La consultora Trafigura presentó estas conclusiones, al comprobar cómo los precios del crudo acostumbran a reaccionar al alza después de los pronósticos catastróficos de la revista. Ocurrió con anterioridad con las portadas de 1999 (“Drowning in oil”), del 2003 (“The end of oil  age”) y del 2016 (“Who’s afraid of cheap oil”). En todos estos casos, el barril repuntó, como si reaccionara a la publicación de la cabecera. Sería un tanto frívolo imputar la actual revalorización de las cotizaciones a los malos augurios del semanario londinense, pero la consultora sacó ayer otra vez esta anécdota para sentenciar, con sus propias palabras, un dato que parece respaldado por el mercado: “La era bajista de los precios del petróleo está a punto de acabarse”.

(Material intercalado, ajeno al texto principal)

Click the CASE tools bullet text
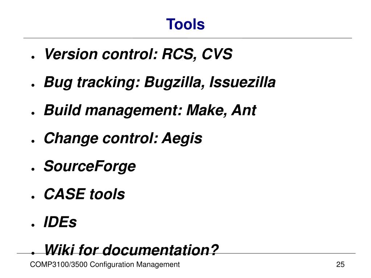This screenshot has width=371, height=278. tap(84, 194)
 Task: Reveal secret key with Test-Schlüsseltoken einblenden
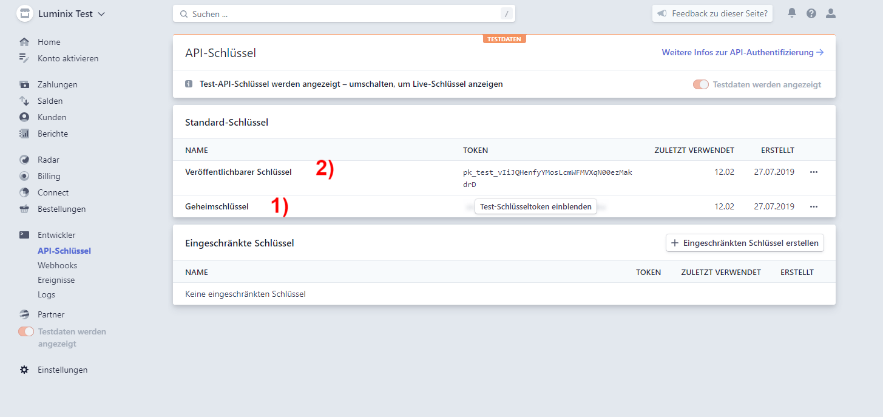click(x=535, y=206)
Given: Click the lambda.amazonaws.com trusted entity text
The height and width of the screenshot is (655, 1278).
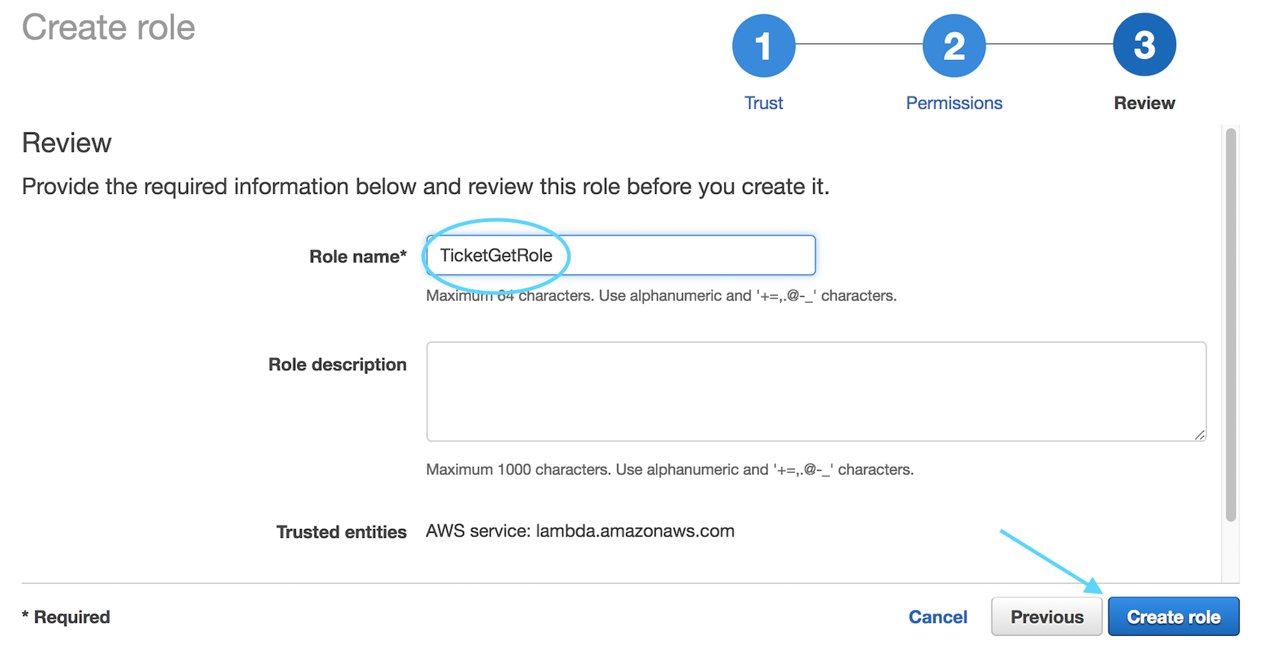Looking at the screenshot, I should (635, 531).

En la actualidad,el crudo se sitúa en máximos desde julio del 2015. La barrera psicológica de los 60 dólares vuelve a estar cerca. Respecto al mes de junio, la revalorización ronda el 20%. Varios factores empujan la apreciación de los últimos días: un aumento del consumo ( el consenso es que la demanda crecerá entre 1,7 millones y 1,8 millones de barriles diarios este año, entre 400.000 y 500.000 más de lo previsto a comienzos de año), la reducción de las existencias y los temores de una crisis de abastecimiento a raíz de la crisis geopolítica que se vive en Kurdistán. 
 
En lo que se refiere al equilibrio del mercado, los expertos destacan cómo el bajo precio de los últimos meses ha vuelto a disparar las ventas de coches con motores eficientes de combustión, lo que ha acabado impulsando otra vez la demanda de carburante, en particular en los mercados de Asia. En cuanto a la situación en Oriente Medio,Turquía ha amenazado con cerrar el grifo del oleoducto que transporta a Europa entre 500.000 y 600.000 barriles diarios desde el norte de Irak, como medida para aumentar presiones sobre la región autónoma del Kurdistán, que acaba de celebrar un controvertido referéndum de autodeterminación. 
 
Este posible menor abastecimiento, unido al recorte de 1,8 millones de barriles diarios puesto en marcha este año por el cártel de países de la OPEP, ha disparado las alarmas del mercado. Con todo,si se mira en perspectiva, el actual nivel de las cotizaciones todavía está en la mitad de lo que llegaron a alcanzar en Junio de 2014. Y la mayoría de los operadores siguen pensando que el Brent debería mantenerse en una horquilla de entre 50 y 60 dólares en el medio plazo. “El mercado parece haber vuelto al equilibrio este año”, dijo la semana pasada la Agencia Internacional de la Energía. En efecto,la industria norteamericana de perforación en la roca (fracking¿?), pese al reciente descenso de la productividad, volvería a primera línea al poder cubrir los costes de extracción en estos niveles de precios. Varios integrantes de esta industria creen incluso que la OPEP tendrá que extender los recortes de producción más allá de la fecha tope de marzo para evitar que el exceso de oferta reaparezca el año que viene y cause otro desplome. 
 
La semana pasada,en Viena, el cártel no recomendó una prórroga, mientras que el ministro de Energía de Rusia, Alexander Novak, destacó la necesidad de empezar a planear “una estrategia de salida”. Ahora bien, si los precios parecen haber encontrado ahora una nueva horquilla, la consultora Trafigura alerta de que, para el 2019, por agotamiento de los yacimientos, se pueden perder hasta nueve millones de barriles diarios, mientras que algunos países como India aumentarán su consumo de forma exponencial. Un desequilibrio que corre el riesgo de pasar factura. No ahora, pero sí mañana. Veremos qué publicará The Economist en esa fecha.